He attended West Seattle High School before transferring to Franklin.
Watson grew up in Seattle during the 1920s and 1930s.
He was a tireless advocate, through his column as well as through a fictional organization he created called Lesser Seattle, for limiting the seemingly unbridled growth and urban renewal that dramatically altered the city's landscape during the second half of the twentieth century.
A catcher on the Quakers baseball team, he played with future major league pitcher Fred Hutchinson, and graduated in 1937.
Watson enrolled at the University of Washington and played baseball for the Huskies under head coach Tubby Graves.
He played very briefly with the Seattle Rainiers of the Pacific Coast League, amassing one hit in a total of two at-bats.
He often blamed his lack of success in professional baseball on his inability to hit a curveball.
He graduated from the university in 1942 with a bachelor's degree in communications.
After leaving baseball, Watson worked in the Seattle-Tacoma Shipyard during World War II.
During the war, Watson and some friends produced a newsletter to send to baseball players serving in the military.
The newsletter brought him to the attention of an editor at the Seattle Star (a now defunct daily newspaper) where Watson was hired to cover the Rainiers in 1944.
It was while working at the Star that Watson contracted polio.
In 1946, The Seattle Times lured Watson away from the Star, where he continued to cover sports until 1950, when he received an offer from the Seattle Post-Intelligencer that The Seattle Times chose not to match.
He initially wrote a sports column at the P-I.
Initially a sportswriter, he is primarily known for authoring a social commentary column for the Seattle Post-Intelligencer (P-I) from 1956 until 1982, when he moved to The Seattle Times and continued there as a columnist until shortly before his death in 2001.
In 1956 the P-I was pitched the idea of an "Around the Town" column by a group of restaurant owners, who offered to partially underwrite the costs of producing the column in exchange for an occasional plug.
The new column, "This, Our Town," was assigned to Watson.
Watson's new column quickly broadened its scope to cover all aspects of life in Seattle.
In 1959 it was rechristened "This, Our City."
Watson received international notoriety in 1961 when he broke the story of novelist Ernest Hemingway's suicide in Idaho, which had initially been incorrectly reported by Hemingway's wife as an accidental shooting.
By 1962, the column, primarily a "three dot" compilation of short items, was running five days a week.

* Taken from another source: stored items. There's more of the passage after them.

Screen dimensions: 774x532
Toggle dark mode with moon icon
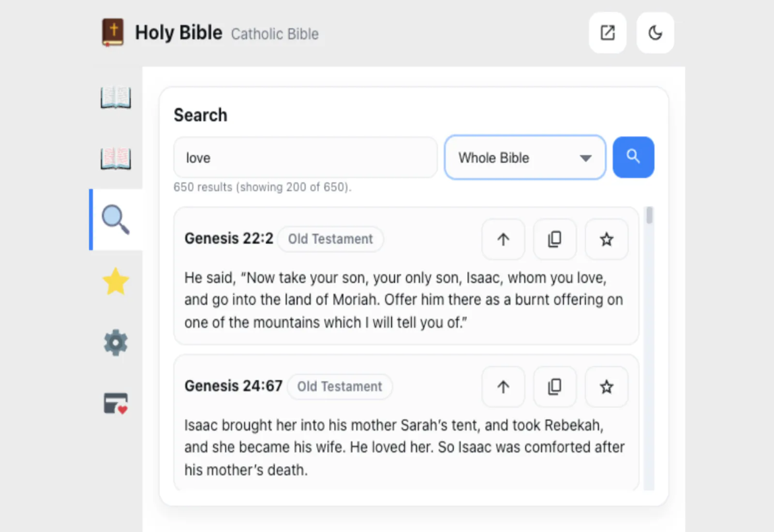click(x=655, y=33)
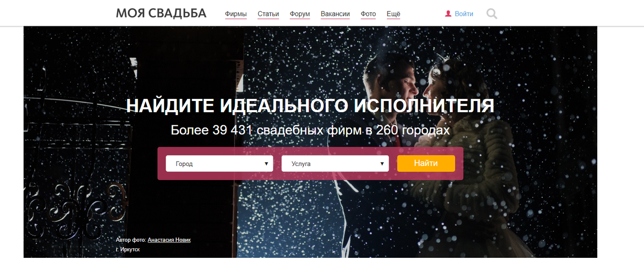The image size is (644, 274).
Task: Click the Войти login link
Action: [x=464, y=14]
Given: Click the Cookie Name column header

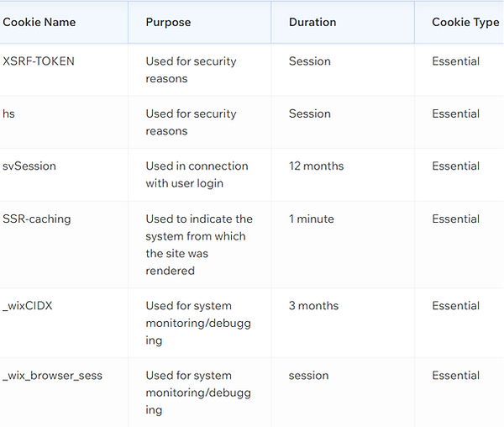Looking at the screenshot, I should 39,22.

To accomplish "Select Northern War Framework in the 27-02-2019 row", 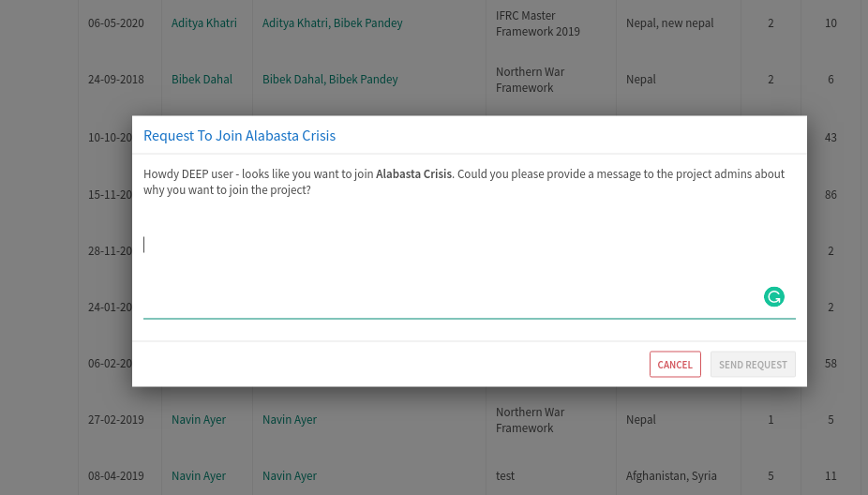I will tap(530, 420).
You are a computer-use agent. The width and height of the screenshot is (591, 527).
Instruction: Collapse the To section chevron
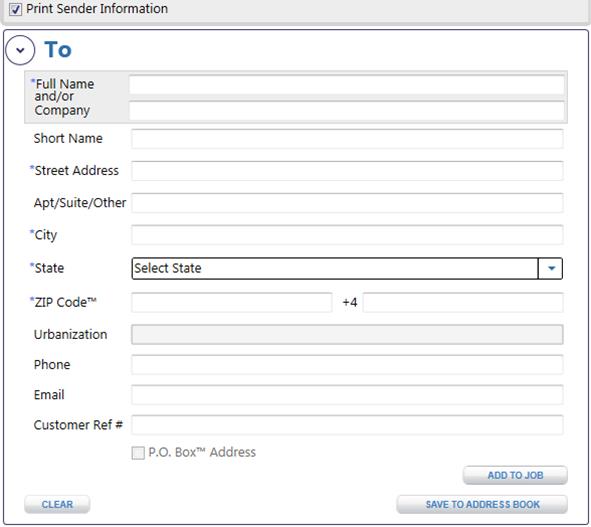click(20, 50)
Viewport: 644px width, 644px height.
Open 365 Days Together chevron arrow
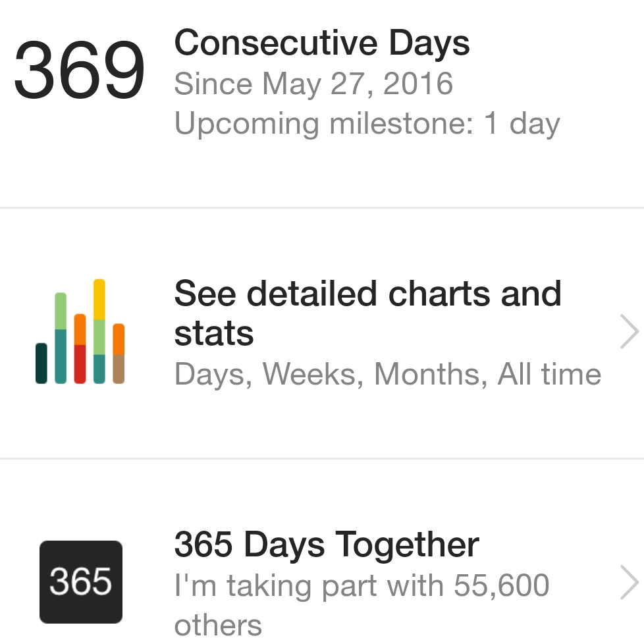pyautogui.click(x=630, y=582)

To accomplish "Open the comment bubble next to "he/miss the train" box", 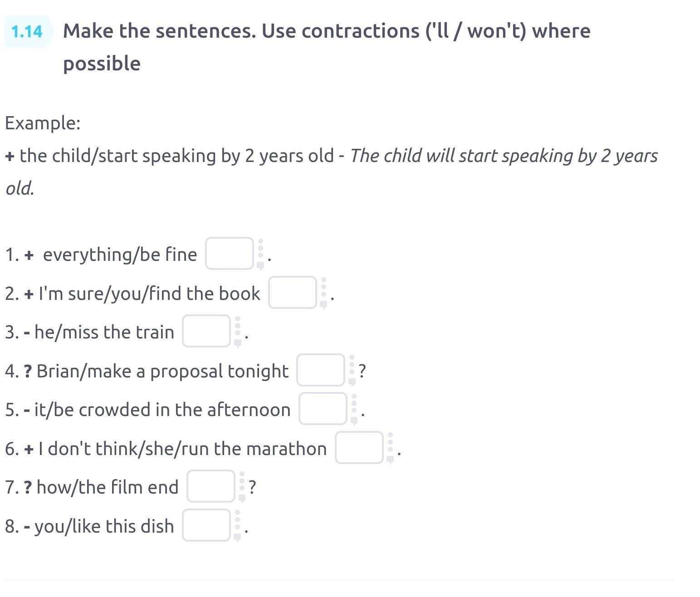I will coord(237,343).
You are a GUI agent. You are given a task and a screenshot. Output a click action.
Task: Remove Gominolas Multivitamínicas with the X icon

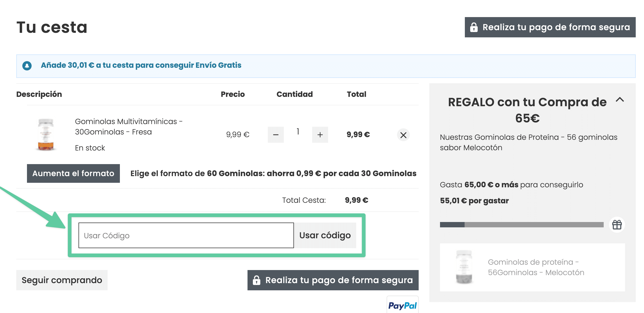pyautogui.click(x=403, y=135)
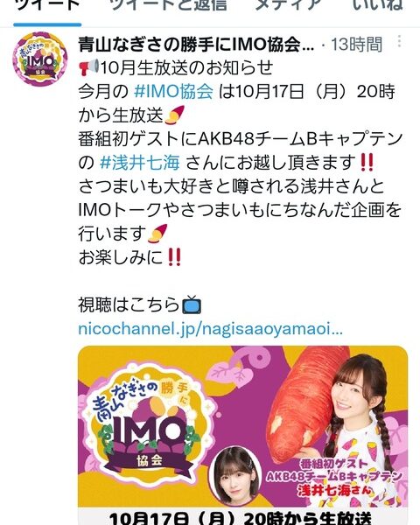Follow the nicochannel.jp/nagisaaoyamaoi link

[x=210, y=328]
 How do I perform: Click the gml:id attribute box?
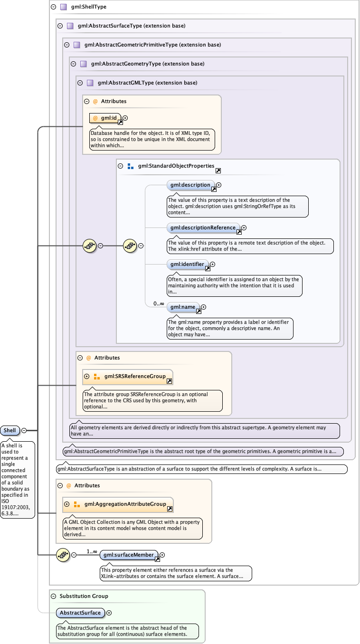click(105, 118)
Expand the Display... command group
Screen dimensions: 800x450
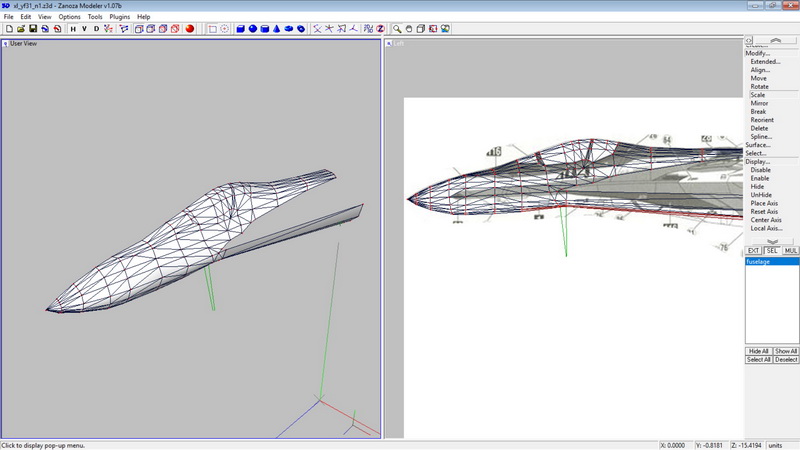757,161
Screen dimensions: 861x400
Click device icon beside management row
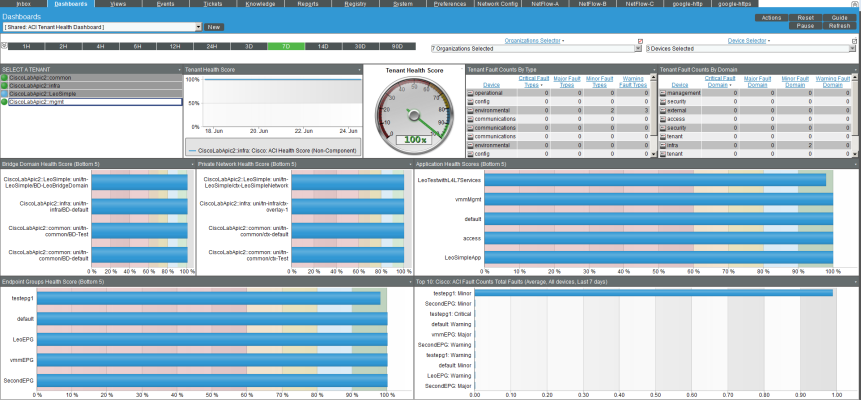click(x=662, y=92)
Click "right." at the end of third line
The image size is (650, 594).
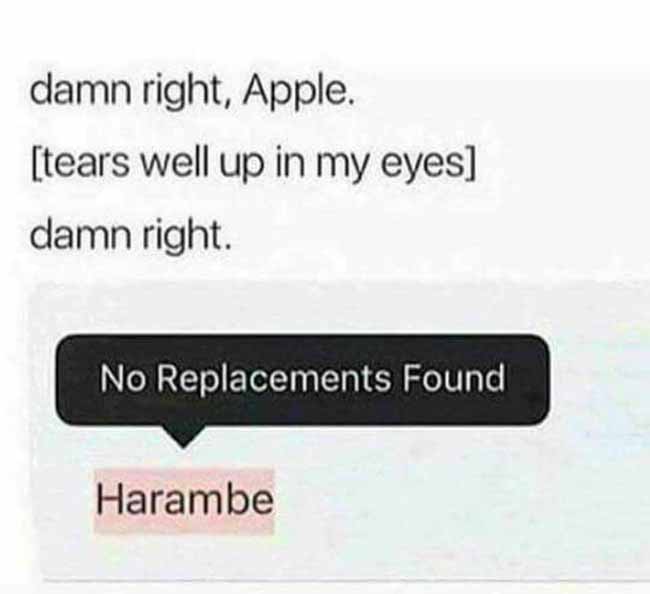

When a particular issue caught his attention, Watson would produce a longer, essay-style column.
In the early 1980s Watson left the P-I after perceived unfair treatment by a new editor, although he still contributed to the paper as a freelancer.
Watson's criticisms of then Mariners owner George Argyros eventually led to the P-I reducing the frequency of his column.
Watson remembered, "I picked up the paper and saw the column wasn't in there. The managing editor called and said he was thinking of cutting me back to one column a week. I said maybe we should make it zero columns a week."
On October 30, 1983, after a hiatus of more than three decades, Watson's column appeared once again in The Seattle Times.
At The Seattle Times Watson continued to write his column in the style that had made him a well-known fixture of Seattle journalism.
As was his custom, he continued to skewer the rich and powerful in his columns, always fighting against the kind of development and modernization that he felt was destroying the city he knew and loved.
Over the years the tone in his columns softened somewhat and they often consisted of his reminisces of "Old Seattle."
It was these essay-style columns that provided most of the fodder for his 1993 book, My Life in Print.
In his column and life in general, Watson was an early champion of civil rights, social reform, and the anti-war movement.
He denounced urban renewal plans aimed at flattening Pioneer Square and radically altering Seattle's Pike Place Public Market.
He was the founder and leader of "Lesser Seattle," a parody of Greater Seattle, Inc., which advocated several schemes for Seattle's civic improvement and development that Watson considered ill-advised.
Feeling that the influx of outsiders, primarily from California, was ruining the city, Watson often published tongue-in-cheek columns suggesting ways to make visitors to Seattle feel unwelcome.
In November 2000, when his union, The Newspaper Guild, went on strike against The Seattle Times, Watson, then in his eighties, made regular, daily appearances on the picket lines.
During the strike he wrote for the Seattle Union Record, the strike paper of the Pacific Northwest Newspaper Guild.